WHAT TO PRODUCE = Below are records; extract exactly the lines from the one containing "Newsletter (813, 1843)" through the last, both included, and keep the pictures out.

DATASET RECORDS =

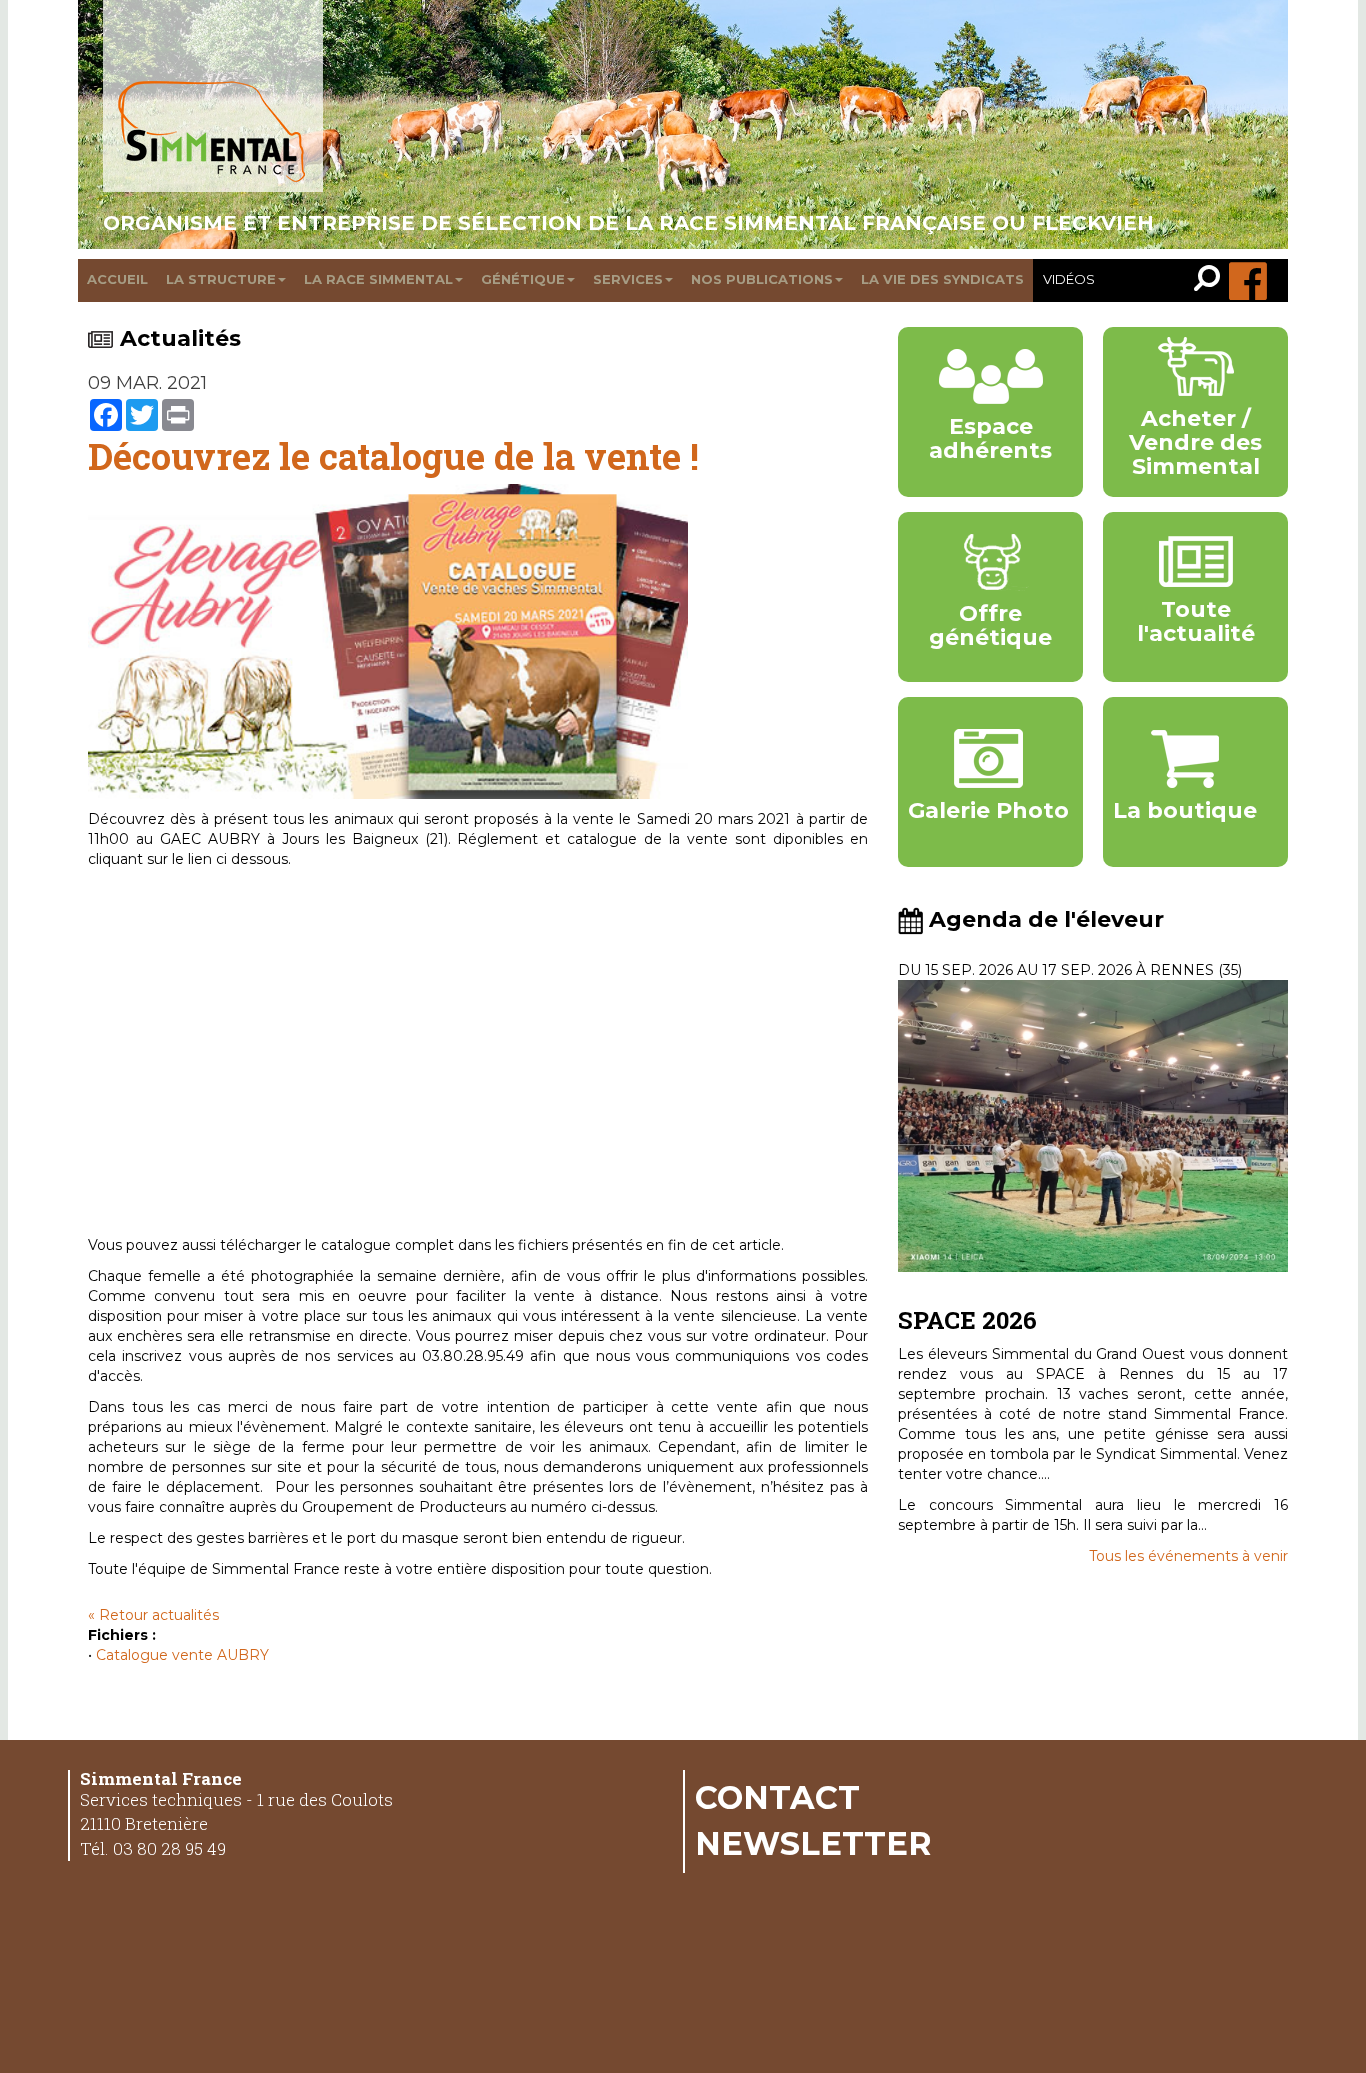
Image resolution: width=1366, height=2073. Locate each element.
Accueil (117, 279)
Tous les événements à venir (1188, 1556)
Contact (777, 1797)
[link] (1211, 280)
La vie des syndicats (942, 279)
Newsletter (813, 1843)
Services (628, 279)
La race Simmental (378, 279)
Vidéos (1069, 279)
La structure (221, 279)
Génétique (523, 279)
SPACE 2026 (967, 1320)
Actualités (180, 338)
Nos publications (762, 279)
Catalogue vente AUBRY (182, 1655)
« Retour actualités (153, 1615)
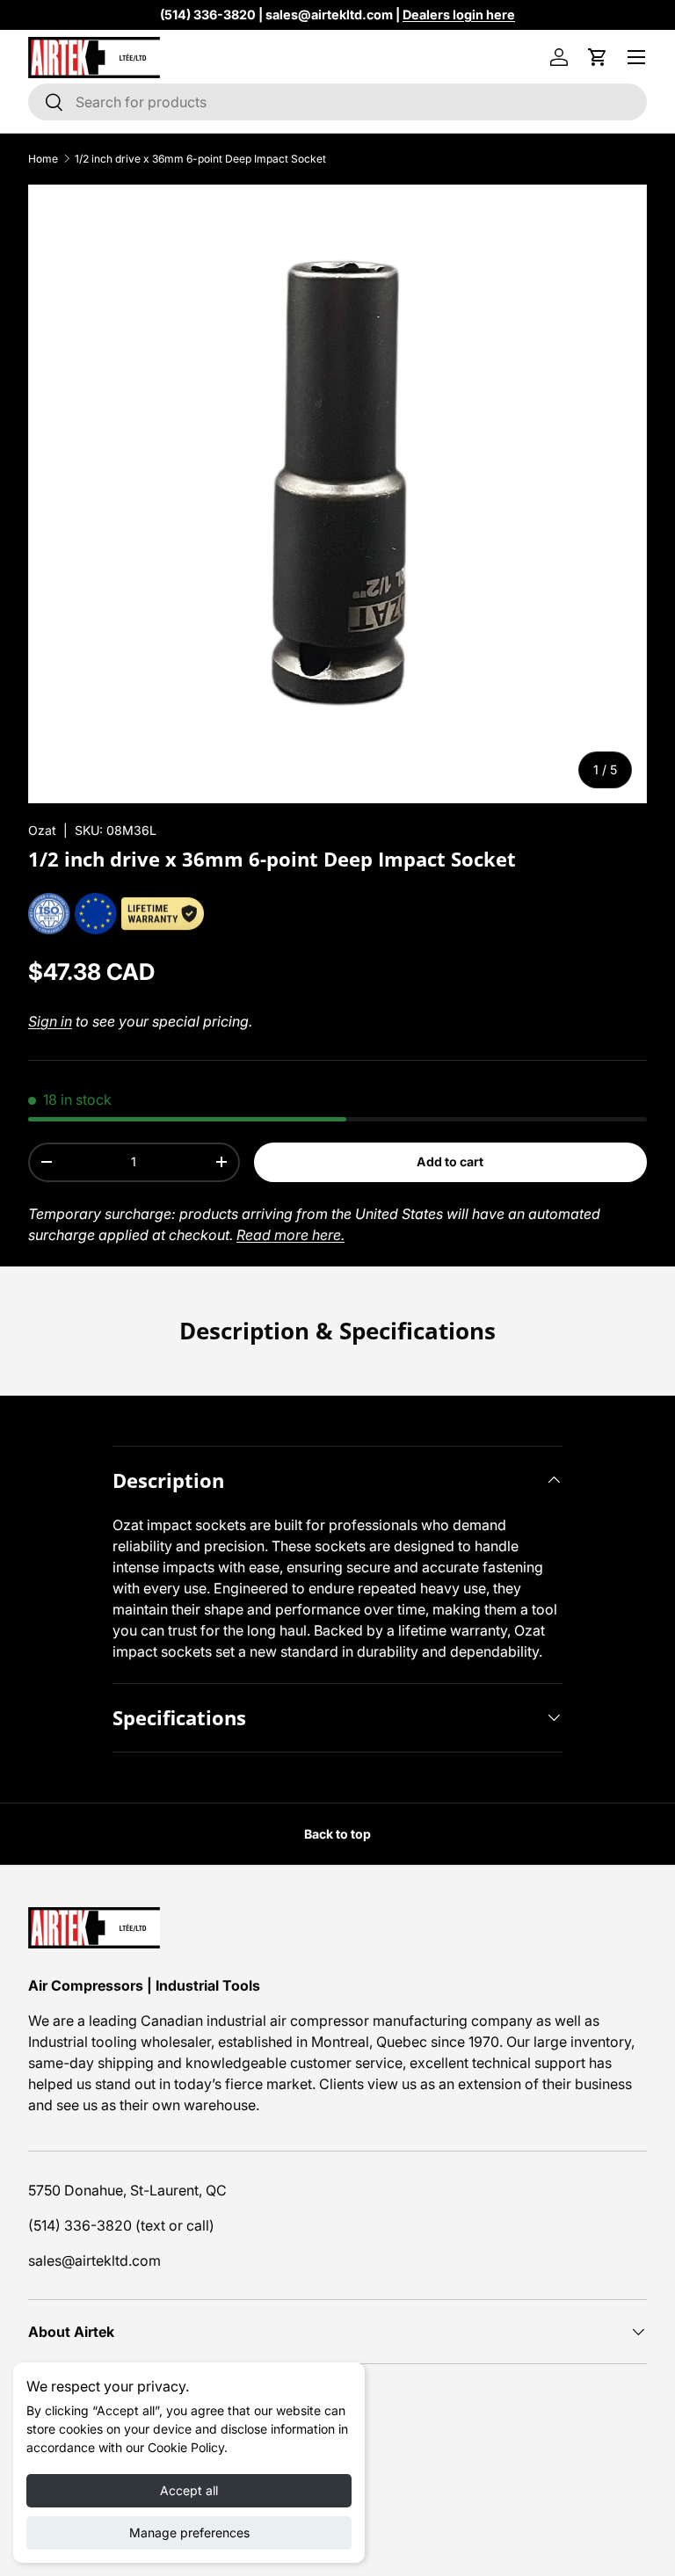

EXPECTED ANSWER =
Newsletter (813, 1843)
Services (628, 279)
La race Simmental (378, 279)
Vidéos (1069, 279)
La structure (221, 279)
Génétique (523, 279)
SPACE 2026 (967, 1320)
Actualités (180, 338)
Nos publications (762, 279)
Catalogue vente AUBRY (182, 1655)
« Retour actualités (153, 1615)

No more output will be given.